Haemagglutinin (Hag), also known as MID (Superantigen Moraxella immunoglobin D binding protein), is an important surface protein that mediates the adherence of M. cat to various host cells, most notably human middle ear epithelial cells (HMEEC) [19, 20]. Genetic sequencing of M. cat RH4 strain revealed that expression of Hag/MID gene is high during lag phase and stationary phase but intermediate at exponential phase [10••]. This result indicates that the Hag/MID protein plays an important role in the early phase of infection and enables the pathogen to adhere to host cells such as HMEEC, Chang cells, and NCIH292 lung epithelial cells [19, 21]. MID has also been shown to activate tonsilar B cells through TLR9 and is independent of T cell involvement [22•].

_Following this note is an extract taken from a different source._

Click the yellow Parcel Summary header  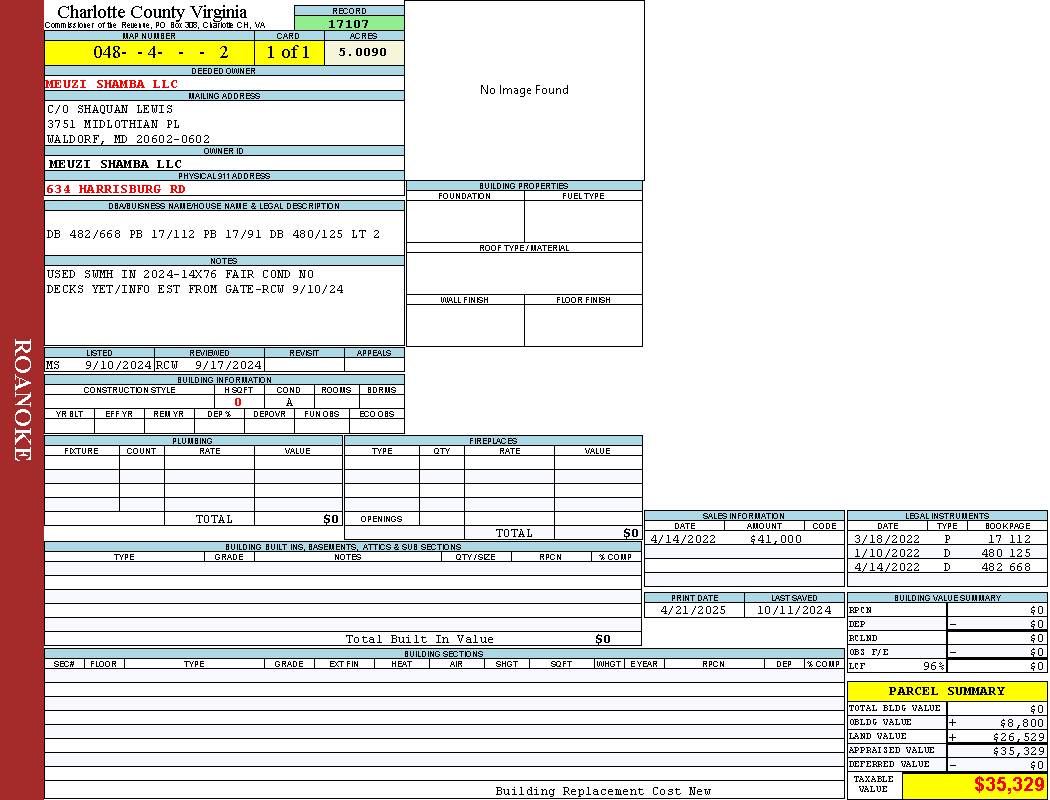[x=946, y=691]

Outer membrane vesicles (OMVs) secreted by pathogens are recognized as long-distance delivery vehicles that carry various types of virulence factors and allow pathogens to interact with host cells and influence the immune response. Using 2D gel electrophoresis and MALDI-TOF spectrometry analysis, Schaar et al. identified 57 proteins that are carried by OMVs including UspA1, UspA2, MID, LOS, and DNA [23••]. OMVs bind and enter into respiratory epithelial cells A549 through TLR-2 leading to ICAM-1 expression and induce secretion of pro-inflammatory cytokines IL-8. When harvested OMVs were administered into mice lung in vivo, an increase exudate was observed, and the lung epithelial surface developed a more ruffled appearance compared with controls receiving PBS only, confirming that OMVs are highly biologically active in the mouse lung [23••]. Very recently, it was documented that M. cat OMVs could shield active β-lactamase from the anti-β-lactamase IgG and could potentially contribute to the spread of antibiotic resistance [24].

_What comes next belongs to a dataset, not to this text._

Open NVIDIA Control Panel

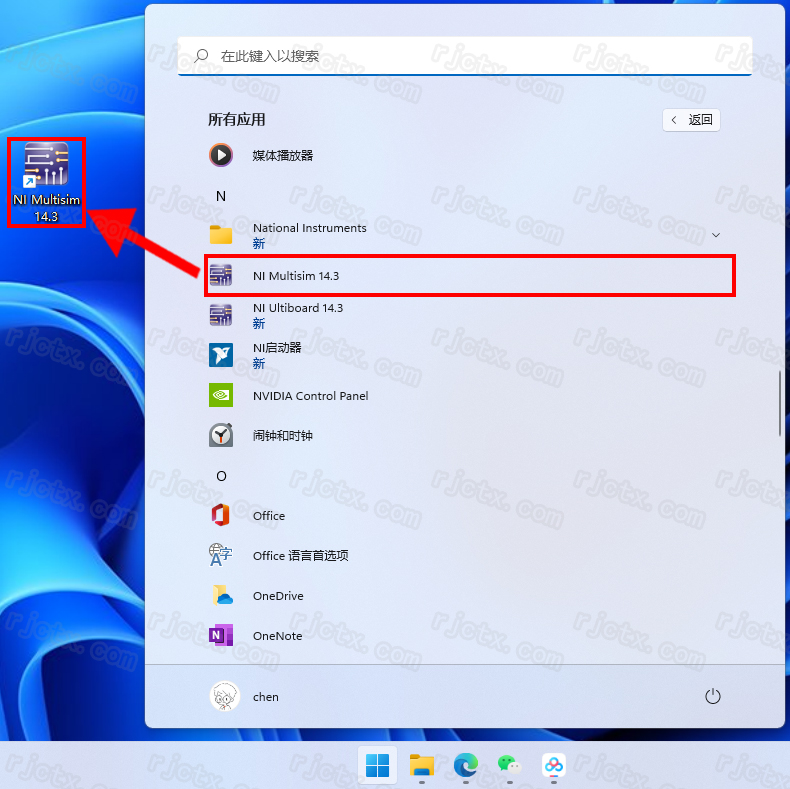pos(310,396)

Another important protein, the M. cat adherence protein (McaP), was first identified by Lafontaine et al. and later described by the same group as one of the essential outer membrane protein responsible for adhesion [25, 26]. Sequence analysis showed that McaP is highly conserved with 98–100 % identity among nine isolates that were tested. E.coli expressing recombinant Mcap showed increased adherence to Chang cells, A549 cells, and human bronchial cells by 50- to 100-fold [25]. Surprisingly, no significance reduction of adherence was found in mutant M. cat that lacked only the McaP gene compared to wild-type M. cat. The authors concluded that other adhesion molecules, such as UspA1, UspA2, and Hag, could compensate the function of McaP. In fact, a mutant M. cat strain lacking all four molecules UspA1, UspA2, Hag, and Mcap showed reduced adherence in Chang cells compared to a mutant strain that lacked only UspA1, UspA1, and Hag but not McaP.

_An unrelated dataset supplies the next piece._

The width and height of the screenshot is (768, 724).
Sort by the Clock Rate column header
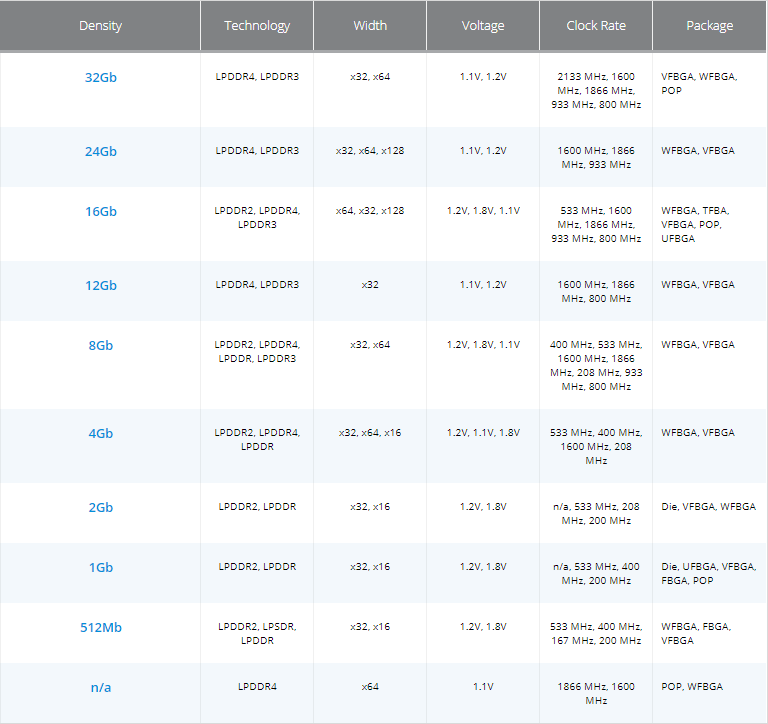click(x=596, y=26)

Similar to other Gram-negative bacteria, M. cat possesses lipooligosaccharide (LOS), which is found in the outer membrane of the bacteria and considered one of the major virulence factors [27, 28]. LOS is responsible for serum resistance, adherence to epithelia cells, and initiating host activation, details of which will be described later. The LOS is structurally distinct from typical lipopolysaccharide (LPS). LOS consists of an oligosaccharide (OS) core and associated lipid A without the presence of repeating O-antigen polysaccharide side-chains that are commonly found in LPS [29]. Two late acyltransferase gene, lpxX and lpxL, are responsible for the incorporation of acyloxyacyl-linked secondary acyl chains into lipid A during LOS biosynthesis [30•]. In comparison with the O35E parental strain and the single mutants O35ElpxX and O35ElpxL, the double mutant O35ElpxXL displayed prominently decreased endotoxin content, reduced resistance to normal human serum, and accelerated bacterial clearance at 0, 3, and 6 h after an aerosol challenge in a mouse model of bacterial pulmonary clearance. These results indicate that these two genes encoding late acyltransferases responsible for lipid A biosynthesis jointly contribute to the biological activities of LOS and pathogenicity of M. cat.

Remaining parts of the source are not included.